- **Your assignment**
Reprint the lines below as they are, minus the pictures.

Dataset records:

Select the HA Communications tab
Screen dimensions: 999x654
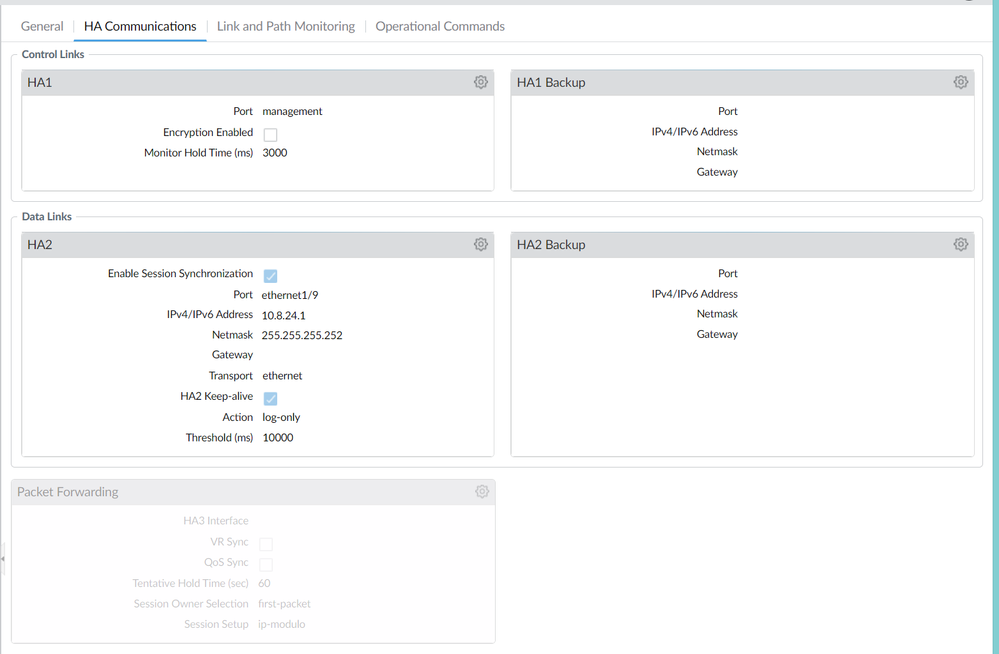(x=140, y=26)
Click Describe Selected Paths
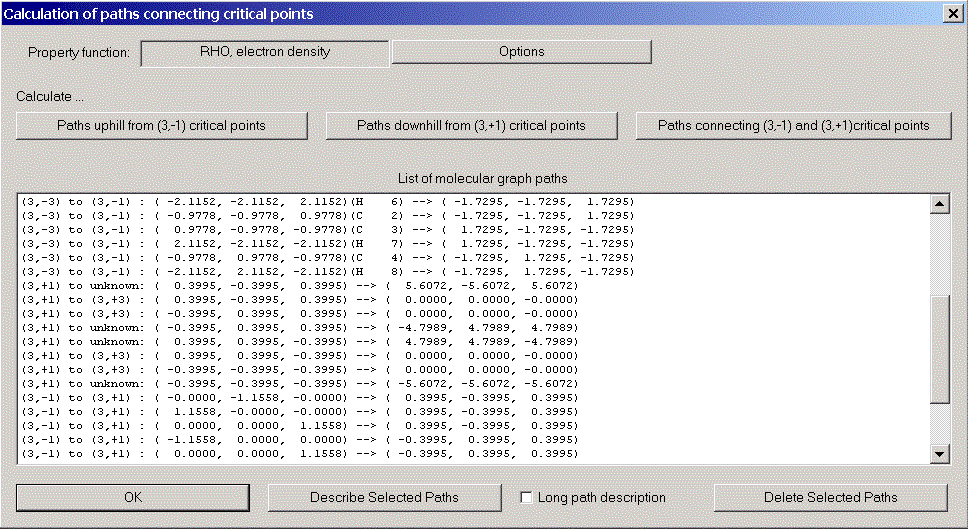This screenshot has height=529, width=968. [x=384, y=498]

- **Reply to the task**
Select the HA Communications tab
Screen dimensions: 999x654
(x=140, y=26)
Click Describe Selected Paths
This screenshot has height=529, width=968. [x=384, y=498]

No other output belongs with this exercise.